There is very little Latin studied in schools and universities now. Pat argues in favour of making Greek and Roman mythology part of the primary school curriculum, as they once were, though he believes the designers of the Australian school curriculum would view it as “ideologically unacceptable… for all the obvious, stupid reasons”.  He also expressed interest in an idea that had some currency a few years ago, that Latin, being a “dead language,” could usefully be offered as a subject to socially disadvantaged students who would not need the pre-existing “cultural capital” required to learn a language in use. They would thus be given the opportunity to succeed in learning something complex and difficult, thereby gaining confidence and motivation for further learning.

It's the unfortunate truth that while over 60% of ASX corporate executives (and federal politicians) hold humanities degrees, UQ and the Australian government currently use tiered fees to place prioritisation on business or engineering degrees. However, Pat is “pleasantly surprised” that the classics department, part of the School of Historical and Philosophical Inquiry, still continues to flourish here at UQ. Member Russell Davies, a practising GP with a PhD theology points out sagely,

“humanities people are doing what other people are interested in”.

There will always be a push for anthropological and literary investigations even if they are not considered having ‘practical’ or instrumental value.

The importance of learning languages is from a scientific perspective obvious. It is a “demanding mental discipline, which is good for the youthful brain”, Pat states. Yet, there is more to the challenge of translating a language which is finding itself scarcer in a world that does not place precedence on it. It’s the group itself that provides importance to the individuals within it.
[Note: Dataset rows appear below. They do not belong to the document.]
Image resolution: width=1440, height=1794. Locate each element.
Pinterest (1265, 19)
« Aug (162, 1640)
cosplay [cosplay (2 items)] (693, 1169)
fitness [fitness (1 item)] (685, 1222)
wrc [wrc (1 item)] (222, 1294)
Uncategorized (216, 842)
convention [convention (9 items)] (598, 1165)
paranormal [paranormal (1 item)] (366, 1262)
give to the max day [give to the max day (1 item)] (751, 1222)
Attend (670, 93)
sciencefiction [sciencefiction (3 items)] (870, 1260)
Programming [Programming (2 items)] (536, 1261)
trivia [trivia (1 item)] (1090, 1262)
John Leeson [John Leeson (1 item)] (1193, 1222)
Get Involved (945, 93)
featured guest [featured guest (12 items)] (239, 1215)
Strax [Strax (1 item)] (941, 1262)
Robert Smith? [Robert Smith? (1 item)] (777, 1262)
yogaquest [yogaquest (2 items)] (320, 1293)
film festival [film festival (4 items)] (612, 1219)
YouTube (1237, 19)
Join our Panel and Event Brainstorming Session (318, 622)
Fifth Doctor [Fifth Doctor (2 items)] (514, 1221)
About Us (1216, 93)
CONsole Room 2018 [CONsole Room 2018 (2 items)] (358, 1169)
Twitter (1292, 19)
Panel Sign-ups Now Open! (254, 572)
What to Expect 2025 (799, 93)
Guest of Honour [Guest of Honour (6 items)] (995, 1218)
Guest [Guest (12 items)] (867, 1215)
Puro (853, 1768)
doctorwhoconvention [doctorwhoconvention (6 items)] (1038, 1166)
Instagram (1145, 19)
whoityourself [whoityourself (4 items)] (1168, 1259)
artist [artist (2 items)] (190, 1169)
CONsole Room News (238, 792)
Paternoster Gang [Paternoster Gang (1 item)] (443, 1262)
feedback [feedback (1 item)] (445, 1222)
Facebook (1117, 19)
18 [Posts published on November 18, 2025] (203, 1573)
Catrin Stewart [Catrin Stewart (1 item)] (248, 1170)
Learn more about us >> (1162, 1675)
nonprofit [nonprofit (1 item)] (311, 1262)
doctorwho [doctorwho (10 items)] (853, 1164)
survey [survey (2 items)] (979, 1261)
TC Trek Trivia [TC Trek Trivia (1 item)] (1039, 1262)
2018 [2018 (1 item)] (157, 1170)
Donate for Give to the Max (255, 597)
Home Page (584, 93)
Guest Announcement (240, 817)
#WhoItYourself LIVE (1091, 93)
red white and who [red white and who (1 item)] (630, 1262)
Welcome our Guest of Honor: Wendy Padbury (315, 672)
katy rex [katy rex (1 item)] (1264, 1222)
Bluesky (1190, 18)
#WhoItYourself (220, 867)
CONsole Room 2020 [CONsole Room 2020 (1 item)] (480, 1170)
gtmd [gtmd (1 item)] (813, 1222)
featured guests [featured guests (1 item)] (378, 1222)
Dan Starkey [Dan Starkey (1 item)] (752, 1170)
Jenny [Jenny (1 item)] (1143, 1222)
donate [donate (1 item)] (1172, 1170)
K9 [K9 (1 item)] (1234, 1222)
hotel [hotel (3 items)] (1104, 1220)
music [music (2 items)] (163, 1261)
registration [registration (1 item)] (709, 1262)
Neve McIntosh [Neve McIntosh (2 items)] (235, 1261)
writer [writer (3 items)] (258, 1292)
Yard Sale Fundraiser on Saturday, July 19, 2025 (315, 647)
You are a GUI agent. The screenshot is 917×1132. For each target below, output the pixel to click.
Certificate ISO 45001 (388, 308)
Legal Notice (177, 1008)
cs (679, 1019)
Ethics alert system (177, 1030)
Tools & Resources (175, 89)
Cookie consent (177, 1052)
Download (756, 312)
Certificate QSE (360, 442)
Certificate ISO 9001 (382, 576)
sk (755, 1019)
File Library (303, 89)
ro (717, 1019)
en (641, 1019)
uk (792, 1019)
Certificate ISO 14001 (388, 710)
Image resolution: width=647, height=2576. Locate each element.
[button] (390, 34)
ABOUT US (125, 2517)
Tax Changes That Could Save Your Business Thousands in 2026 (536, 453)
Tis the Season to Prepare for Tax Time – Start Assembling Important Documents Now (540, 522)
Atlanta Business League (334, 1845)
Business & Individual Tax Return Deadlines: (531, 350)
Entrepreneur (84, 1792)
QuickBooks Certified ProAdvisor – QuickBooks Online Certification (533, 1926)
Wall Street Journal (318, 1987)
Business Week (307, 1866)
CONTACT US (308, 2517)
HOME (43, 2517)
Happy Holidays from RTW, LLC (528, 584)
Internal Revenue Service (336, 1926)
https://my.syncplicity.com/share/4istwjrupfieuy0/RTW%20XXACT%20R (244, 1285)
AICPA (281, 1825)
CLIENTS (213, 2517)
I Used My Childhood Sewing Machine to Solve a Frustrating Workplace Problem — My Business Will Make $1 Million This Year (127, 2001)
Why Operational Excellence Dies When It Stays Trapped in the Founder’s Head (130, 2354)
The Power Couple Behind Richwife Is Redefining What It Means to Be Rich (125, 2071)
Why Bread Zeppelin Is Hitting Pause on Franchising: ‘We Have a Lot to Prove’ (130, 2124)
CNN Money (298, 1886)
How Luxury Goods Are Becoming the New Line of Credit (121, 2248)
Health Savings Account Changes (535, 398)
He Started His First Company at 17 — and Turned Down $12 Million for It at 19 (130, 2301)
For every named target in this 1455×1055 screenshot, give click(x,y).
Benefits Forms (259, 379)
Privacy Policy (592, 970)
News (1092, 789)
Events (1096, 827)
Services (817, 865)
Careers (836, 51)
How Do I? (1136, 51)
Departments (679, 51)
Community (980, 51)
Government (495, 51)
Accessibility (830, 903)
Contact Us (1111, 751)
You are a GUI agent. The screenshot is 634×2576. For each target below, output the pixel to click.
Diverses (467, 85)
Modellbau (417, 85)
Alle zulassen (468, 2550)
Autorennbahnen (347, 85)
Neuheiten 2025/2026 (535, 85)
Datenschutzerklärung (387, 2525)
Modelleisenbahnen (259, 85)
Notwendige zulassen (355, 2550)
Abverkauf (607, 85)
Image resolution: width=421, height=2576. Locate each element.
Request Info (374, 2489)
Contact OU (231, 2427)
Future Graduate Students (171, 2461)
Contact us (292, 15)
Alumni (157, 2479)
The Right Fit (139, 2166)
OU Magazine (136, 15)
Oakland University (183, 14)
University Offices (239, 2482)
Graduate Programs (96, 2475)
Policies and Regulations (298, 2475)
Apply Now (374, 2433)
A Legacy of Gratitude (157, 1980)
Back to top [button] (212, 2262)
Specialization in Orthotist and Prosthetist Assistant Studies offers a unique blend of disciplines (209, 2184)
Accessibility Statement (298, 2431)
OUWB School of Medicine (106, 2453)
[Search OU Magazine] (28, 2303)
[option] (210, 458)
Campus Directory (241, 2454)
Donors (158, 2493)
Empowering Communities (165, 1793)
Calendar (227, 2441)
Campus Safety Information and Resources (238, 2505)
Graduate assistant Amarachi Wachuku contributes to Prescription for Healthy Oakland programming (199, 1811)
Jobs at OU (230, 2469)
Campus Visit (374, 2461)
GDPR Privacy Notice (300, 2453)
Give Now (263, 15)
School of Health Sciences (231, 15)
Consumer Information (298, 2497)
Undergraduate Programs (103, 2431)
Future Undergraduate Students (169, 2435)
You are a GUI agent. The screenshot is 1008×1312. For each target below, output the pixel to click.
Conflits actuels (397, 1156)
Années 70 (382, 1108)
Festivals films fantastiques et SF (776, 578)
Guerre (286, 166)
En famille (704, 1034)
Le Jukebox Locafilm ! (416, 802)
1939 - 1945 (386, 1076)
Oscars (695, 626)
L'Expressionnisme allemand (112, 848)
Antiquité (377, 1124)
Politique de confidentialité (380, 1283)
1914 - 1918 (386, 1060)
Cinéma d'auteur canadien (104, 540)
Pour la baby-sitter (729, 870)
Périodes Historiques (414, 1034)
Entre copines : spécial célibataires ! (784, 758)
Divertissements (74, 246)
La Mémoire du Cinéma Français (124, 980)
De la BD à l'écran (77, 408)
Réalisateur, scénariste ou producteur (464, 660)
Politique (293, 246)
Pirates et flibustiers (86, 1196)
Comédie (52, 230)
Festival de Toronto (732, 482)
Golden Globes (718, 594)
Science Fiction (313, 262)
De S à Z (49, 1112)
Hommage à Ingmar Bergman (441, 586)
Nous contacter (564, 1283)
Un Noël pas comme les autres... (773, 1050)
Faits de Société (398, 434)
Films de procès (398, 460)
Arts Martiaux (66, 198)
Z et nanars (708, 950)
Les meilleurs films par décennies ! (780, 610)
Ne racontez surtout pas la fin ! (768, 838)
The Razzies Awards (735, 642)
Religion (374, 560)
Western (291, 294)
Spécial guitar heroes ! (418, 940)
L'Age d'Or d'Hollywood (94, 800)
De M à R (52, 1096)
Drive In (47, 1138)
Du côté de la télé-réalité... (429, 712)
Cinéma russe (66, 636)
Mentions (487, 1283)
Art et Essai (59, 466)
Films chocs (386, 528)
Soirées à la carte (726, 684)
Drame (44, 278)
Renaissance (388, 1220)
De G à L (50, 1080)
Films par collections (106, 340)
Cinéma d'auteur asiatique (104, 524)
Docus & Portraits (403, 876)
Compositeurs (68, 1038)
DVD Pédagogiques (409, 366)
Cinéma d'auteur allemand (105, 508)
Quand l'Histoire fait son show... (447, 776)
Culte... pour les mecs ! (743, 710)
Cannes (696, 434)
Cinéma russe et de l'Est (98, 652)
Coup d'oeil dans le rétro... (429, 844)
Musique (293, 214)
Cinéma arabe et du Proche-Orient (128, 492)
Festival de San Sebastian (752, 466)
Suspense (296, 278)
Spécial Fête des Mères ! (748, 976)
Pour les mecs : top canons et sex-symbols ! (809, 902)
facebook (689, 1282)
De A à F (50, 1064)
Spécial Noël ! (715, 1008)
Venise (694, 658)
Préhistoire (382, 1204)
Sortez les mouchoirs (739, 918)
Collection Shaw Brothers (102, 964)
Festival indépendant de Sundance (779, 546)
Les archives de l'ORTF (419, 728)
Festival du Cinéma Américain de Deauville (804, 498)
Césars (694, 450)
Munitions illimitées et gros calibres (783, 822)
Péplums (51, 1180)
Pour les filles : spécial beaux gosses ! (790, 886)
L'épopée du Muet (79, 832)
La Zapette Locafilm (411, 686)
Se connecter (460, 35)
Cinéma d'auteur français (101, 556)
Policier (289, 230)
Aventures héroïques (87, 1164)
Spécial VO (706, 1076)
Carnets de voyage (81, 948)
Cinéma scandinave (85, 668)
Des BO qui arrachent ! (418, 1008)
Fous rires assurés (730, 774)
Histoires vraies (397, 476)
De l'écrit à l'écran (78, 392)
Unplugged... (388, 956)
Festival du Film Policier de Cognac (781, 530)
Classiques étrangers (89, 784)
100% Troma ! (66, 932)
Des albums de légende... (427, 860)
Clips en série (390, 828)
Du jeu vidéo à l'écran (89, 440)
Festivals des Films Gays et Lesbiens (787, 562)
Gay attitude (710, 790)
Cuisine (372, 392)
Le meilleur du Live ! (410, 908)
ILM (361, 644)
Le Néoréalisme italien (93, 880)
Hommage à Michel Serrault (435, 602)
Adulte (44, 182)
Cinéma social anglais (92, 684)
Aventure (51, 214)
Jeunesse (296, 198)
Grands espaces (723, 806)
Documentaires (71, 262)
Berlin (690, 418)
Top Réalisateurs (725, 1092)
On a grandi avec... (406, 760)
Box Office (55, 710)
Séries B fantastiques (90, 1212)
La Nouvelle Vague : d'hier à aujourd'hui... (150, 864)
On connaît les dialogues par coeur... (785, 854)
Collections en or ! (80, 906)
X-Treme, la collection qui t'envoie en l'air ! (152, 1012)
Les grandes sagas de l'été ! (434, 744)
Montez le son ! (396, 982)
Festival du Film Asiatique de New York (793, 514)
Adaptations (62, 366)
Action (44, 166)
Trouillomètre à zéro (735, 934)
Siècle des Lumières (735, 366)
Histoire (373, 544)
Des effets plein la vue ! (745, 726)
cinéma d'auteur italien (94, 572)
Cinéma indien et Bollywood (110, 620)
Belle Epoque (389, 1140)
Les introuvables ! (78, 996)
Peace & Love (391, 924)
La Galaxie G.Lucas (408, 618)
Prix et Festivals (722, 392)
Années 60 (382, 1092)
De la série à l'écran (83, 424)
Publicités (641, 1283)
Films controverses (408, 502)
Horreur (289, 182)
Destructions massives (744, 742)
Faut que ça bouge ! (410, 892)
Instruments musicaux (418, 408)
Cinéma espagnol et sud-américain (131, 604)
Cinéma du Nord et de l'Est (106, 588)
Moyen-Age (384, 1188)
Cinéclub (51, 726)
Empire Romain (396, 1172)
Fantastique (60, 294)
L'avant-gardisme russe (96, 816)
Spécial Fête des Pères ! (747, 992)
From my observations, Jade’s value of “grit and commitment” embodies the soul of the group. Without these members who consistently attend, prepare their allocations, and commit to the integrity of the language, the group’s future would be unsteady. The group owes its beginnings to dedicated men and women and it will be kept alive by the same quality of individuals. Though Latin the language may be dead, the UQ Latin group is very much alive with soul, heart, and a lot of brain.

Emma Cameron is a Advanced Humanities student. This article is from a series developed from the Advanced Humanities internship with UQ HASS Advancement.